O valor do contrato da Covaxin é de R$ 1,61 bilhão. O custo de cada uma das 20 milhões de doses, US$ 15, é o mais alto dentre todas as vacinas adquiridas pelo Ministério da Saúde. A pasta afirma que só fará o pagamento quando receber os lotes.

A fabricante da vacina fixou preços de US$ 15 a US$ 20 por dose exportada da vacina.

Os prazos previstos em contrato já estão estourados. Somente no último dia 4 a Anvisa aprovou a importação de doses, e com restrições.

A aprovação na Anvisa foi facilitada por uma mudança na legislação que partiu de emendas a uma medida provisória, como a apresentada pelo deputado Ricardo Barros (PP-PR), líder do governo Bolsonaro na Câmara.

Em nota, a assessoria do parlamentar negou interferência e citou propostas similares de deputados da oposição, como Orlando Silva (PC do B-SP).

Sócio da Precisa, Francisco Emerson Maximiano deve prestar depoimento à CPI da Covid na próxima semana. A comissão também pediu a quebra dos sigilos do empresário.

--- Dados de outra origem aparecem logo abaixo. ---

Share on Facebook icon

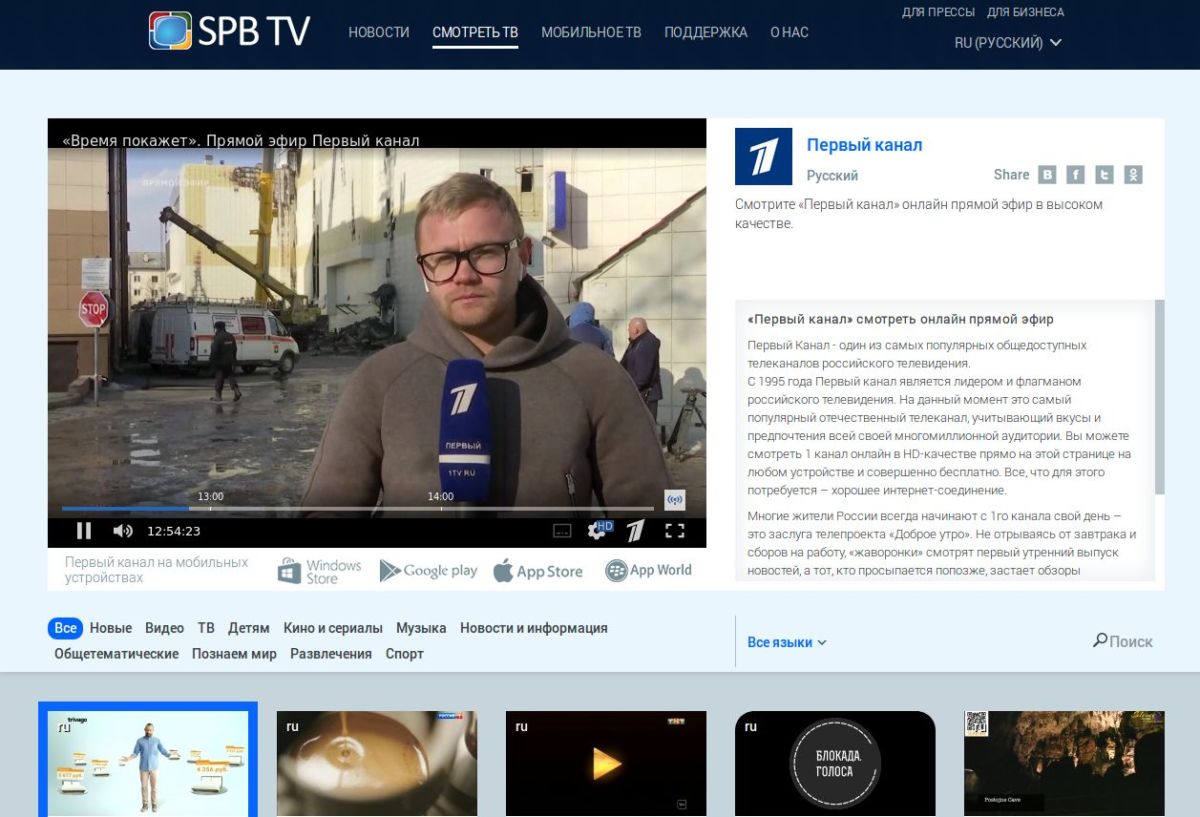click(1075, 175)
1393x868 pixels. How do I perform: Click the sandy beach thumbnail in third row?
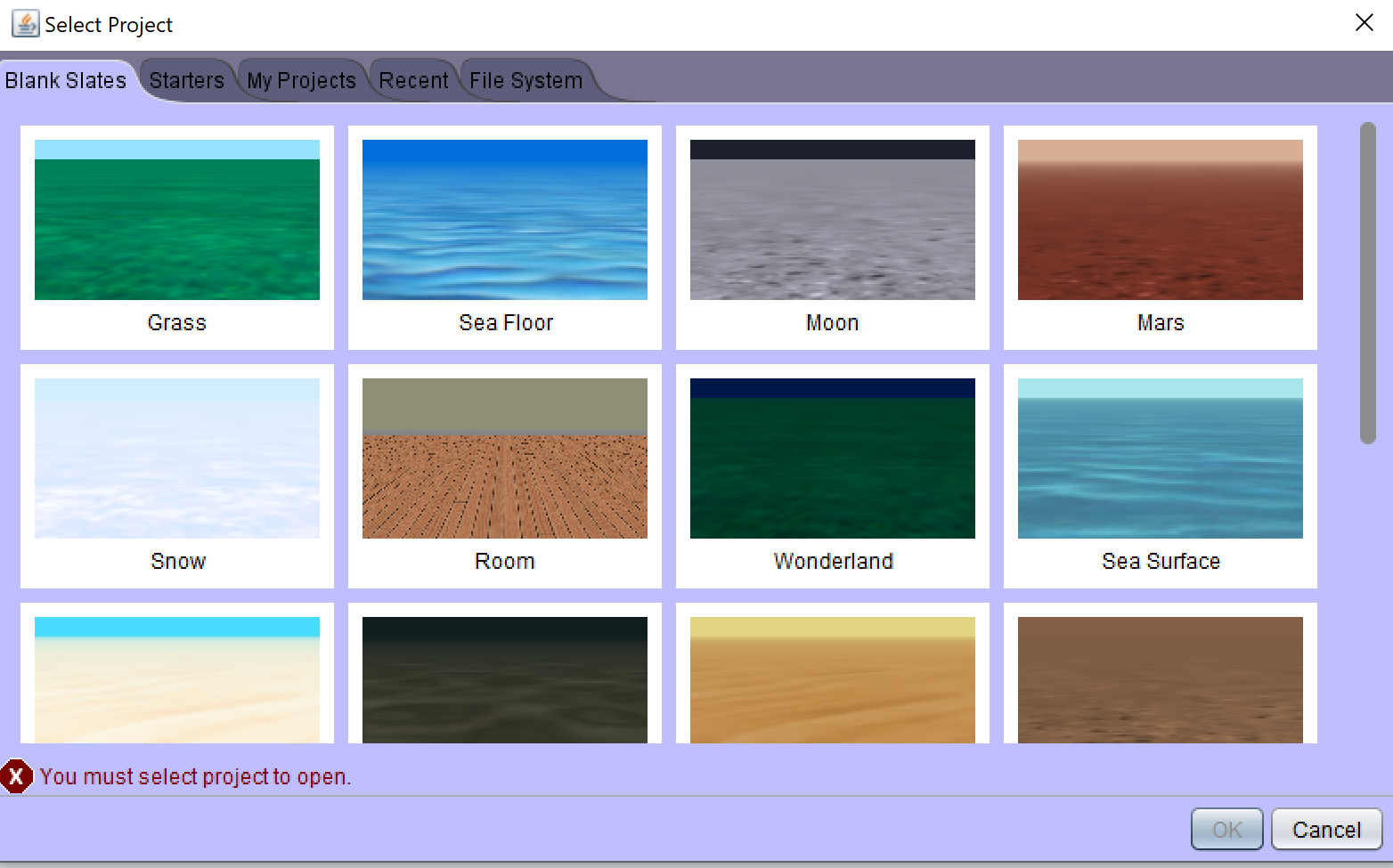pyautogui.click(x=177, y=679)
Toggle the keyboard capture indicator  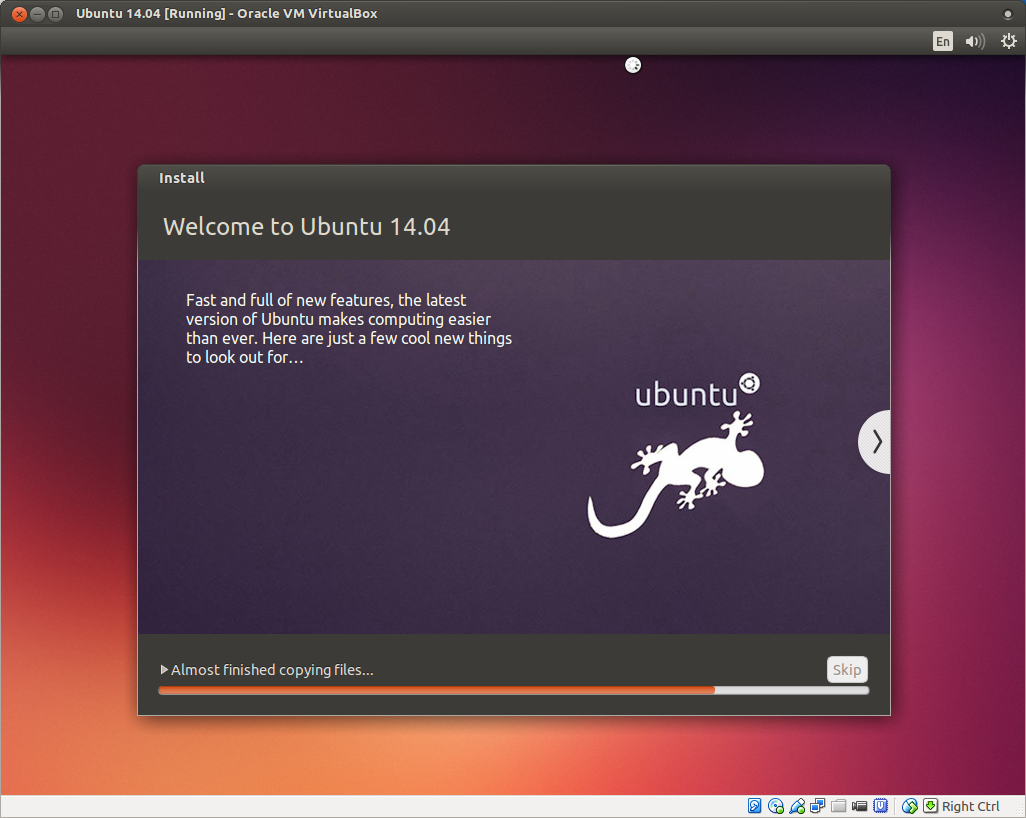click(931, 806)
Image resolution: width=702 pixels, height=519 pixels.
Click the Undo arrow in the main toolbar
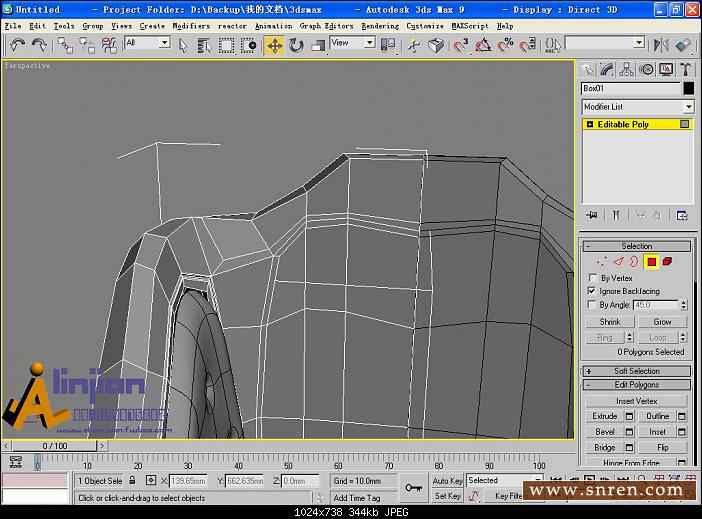click(17, 45)
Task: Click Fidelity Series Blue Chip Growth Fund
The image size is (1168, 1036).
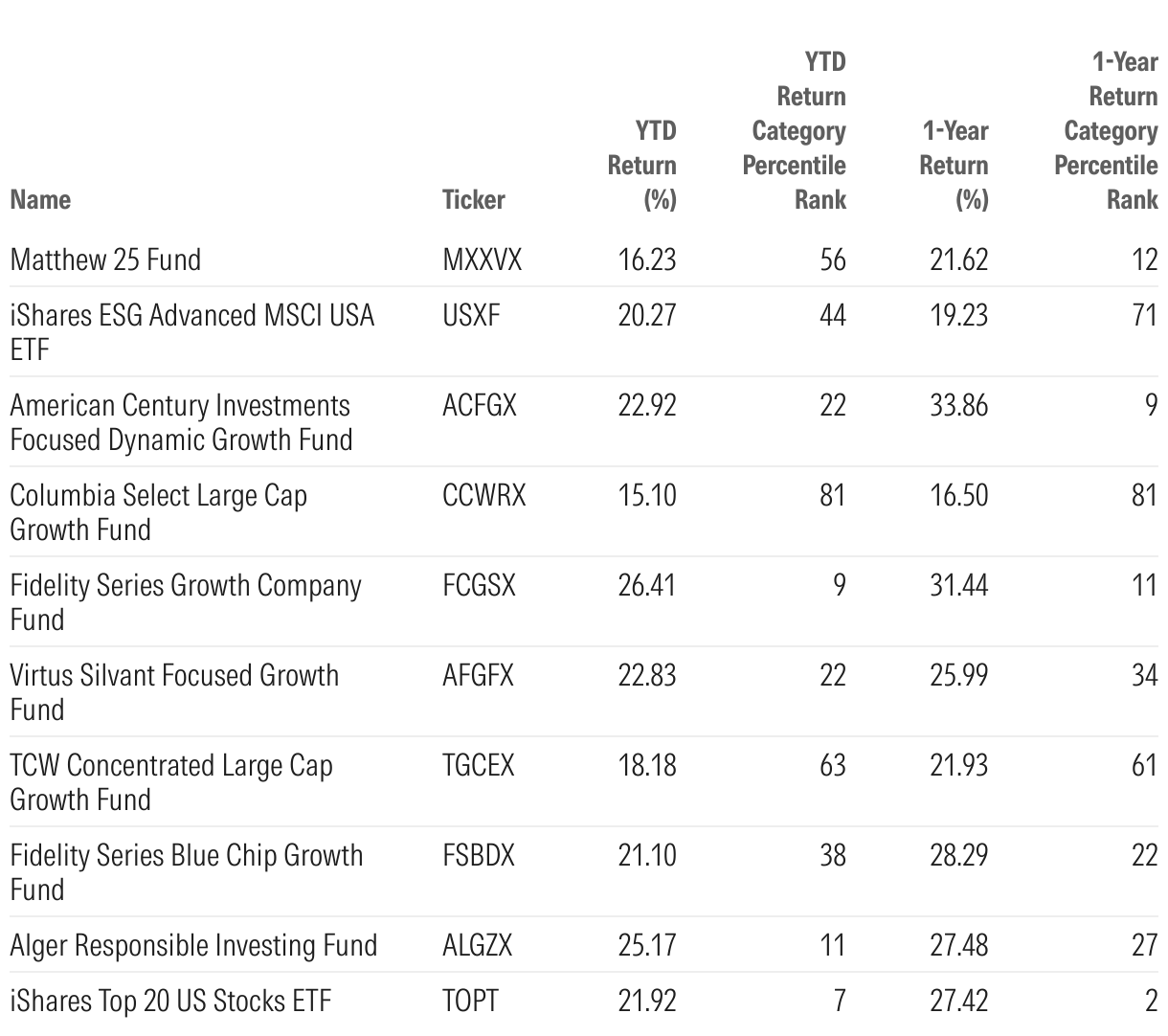Action: [x=186, y=871]
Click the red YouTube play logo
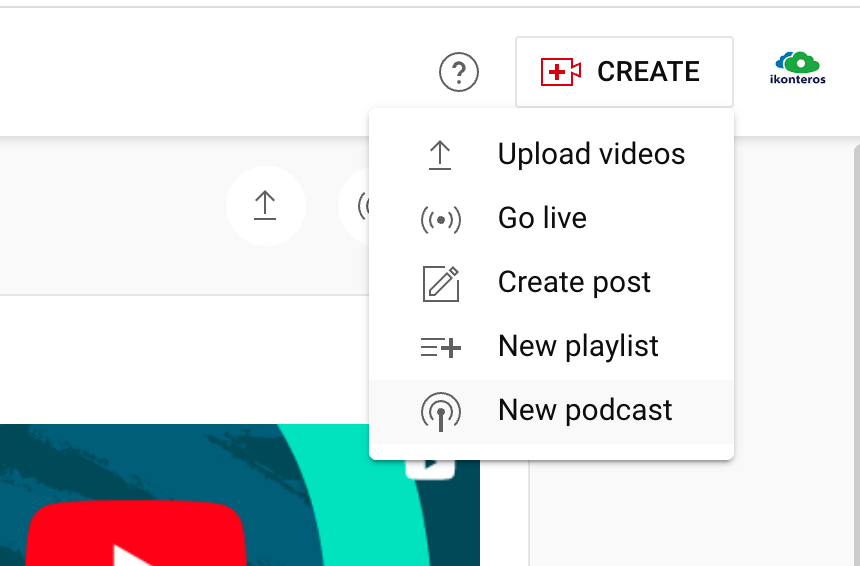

Maximiano também é presidente da Global Gestão em Saúde, segundo registros da Receita Federal. E a Global figura como sócia da própria Precisa, segundo os dados da Receita.

A Global recebeu cerca de R$ 20 milhões antecipados, em 2017, para a entrega de medicamentos para doenças raras ao SUS, o que nunca aconteceu. Ricardo Barros era ministro da Saúde à época.

O irmão do deputado Miranda também depôs neste caso, apontando irregularidades. A Saúde ainda negocia a devolução da verba.

Em nota, a Precisa disse que negociou de forma transparente a venda das vacinas ao ministério.